Wulfric saw that his involuntary outburst had only worsened matters and stifled it, turning his attention to the point of Indra’s sword, which was now less than a foot from his nose.

“I did not mean to offend,” he said. “And unless you wish to, I suggest you remove that sword from the vicinity of my face.”

His tone might have caused a lesser man to drop his sword and flee, but did nothing to cow Indra. If anything, her sword arm stiffened. “No wonder you know so much about abominations and the Order. How many of my brothers-in-arms have you killed? How many innocent men, women, and children? Oh, what a prize your head will make! You—”

What happened next was too fast for Indra to fully perceive. There was a sudden blur of movement from Wulfric, and almost instantaneously she felt something hard as a wooden club come down on her sword arm. She cried out and drew it back, clutching her wrist, which now rang with such pain that she feared it was broken.

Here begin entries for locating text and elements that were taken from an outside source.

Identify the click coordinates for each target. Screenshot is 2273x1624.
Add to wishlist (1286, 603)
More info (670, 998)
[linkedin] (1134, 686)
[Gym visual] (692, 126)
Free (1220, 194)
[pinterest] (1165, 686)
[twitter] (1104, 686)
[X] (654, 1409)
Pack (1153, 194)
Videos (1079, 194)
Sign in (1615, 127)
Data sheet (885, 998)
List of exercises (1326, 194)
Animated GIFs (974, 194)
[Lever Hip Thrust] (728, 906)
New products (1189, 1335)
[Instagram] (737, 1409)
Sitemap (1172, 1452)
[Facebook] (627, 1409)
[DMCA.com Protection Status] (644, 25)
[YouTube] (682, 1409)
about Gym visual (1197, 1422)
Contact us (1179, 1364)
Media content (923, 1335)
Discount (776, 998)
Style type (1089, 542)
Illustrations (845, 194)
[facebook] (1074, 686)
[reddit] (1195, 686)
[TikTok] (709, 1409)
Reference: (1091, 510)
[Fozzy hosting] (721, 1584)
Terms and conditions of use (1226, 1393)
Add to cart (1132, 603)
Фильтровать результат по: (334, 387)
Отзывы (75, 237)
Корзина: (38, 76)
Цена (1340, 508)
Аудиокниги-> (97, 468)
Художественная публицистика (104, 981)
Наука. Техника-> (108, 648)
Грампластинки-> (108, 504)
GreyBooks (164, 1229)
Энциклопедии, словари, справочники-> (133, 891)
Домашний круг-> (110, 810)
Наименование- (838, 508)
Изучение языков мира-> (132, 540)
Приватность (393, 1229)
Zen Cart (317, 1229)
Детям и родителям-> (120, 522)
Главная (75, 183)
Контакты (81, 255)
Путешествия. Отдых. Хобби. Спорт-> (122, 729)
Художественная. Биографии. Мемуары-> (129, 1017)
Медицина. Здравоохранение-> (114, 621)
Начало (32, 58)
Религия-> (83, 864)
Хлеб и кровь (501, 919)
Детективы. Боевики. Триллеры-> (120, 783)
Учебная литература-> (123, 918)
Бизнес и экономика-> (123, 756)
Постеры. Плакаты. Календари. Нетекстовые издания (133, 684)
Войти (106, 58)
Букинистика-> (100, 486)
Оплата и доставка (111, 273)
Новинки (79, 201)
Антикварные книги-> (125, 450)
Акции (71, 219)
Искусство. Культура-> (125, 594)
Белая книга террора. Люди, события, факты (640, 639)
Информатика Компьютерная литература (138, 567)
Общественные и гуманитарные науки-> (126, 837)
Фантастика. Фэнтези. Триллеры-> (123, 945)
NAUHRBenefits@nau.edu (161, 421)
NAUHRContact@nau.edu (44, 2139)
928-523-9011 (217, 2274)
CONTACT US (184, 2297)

Instinctively, she sprang backward, away from Wulfric. The sword she had held in her hand not a blink of an eye ago was now in his. She hastily drew her other blade, and held it outward against the one he had taken from her. For a moment, the two stood like that, sword lengths apart, Indra on guard to defend herself against an attack.

“You are good, child, but not that good,” said Wulfric wearily. “If I wanted to kill you, I would not need to take the form of a beast to do it.” He lowered the sword, then tossed it toward her, the blade sticking into the earth at Indra’s feet. She snatched it up, realizing as she did so that the pain in her wrist had already begun to subside. Wulfric now stood before her unarmed, having given up the sword as readily as he had taken it.

“Your arm will hurt for a while, but it is not injured,” he said. “As I said, I have no wish to harm you.”

“Another trick,” she spat back defiantly. “Another lie!”

Wulfric just shook his head. “I swear, I have never encountered a person possessed of such intelligence and yet so disinclined to use it. Think, girl! If I meant to kill you, would I have helped mend your shoulder? Or tried to send you away from my fire? Or fought by your side?”

Indra’s eyes betrayed a flicker of doubt. “Perhaps not as a man, but in the form of the beast, your intention to kill me last night was more than apparent.”

Wulfric nodded. “True, but there was little I could do to prevent that. As I recall, you were the one who picked that particular fight. Marching up to the beast full of piss and vinegar and goading it into battle. Or do I remember wrongly?”

Another flicker of doubt, again quickly quashed. “So you admit it. You and the abomination are one and the same! Shape-shifter!”

“I admit it,” said Wulfric. “But the truth of the tale is not as you have been told. There is more to it than you know. The chain, over there, is part of it. I had begun to tell you this before you leapt to your own half-founded conclusions. I still will tell you the whole truth, if you will agree to listen.”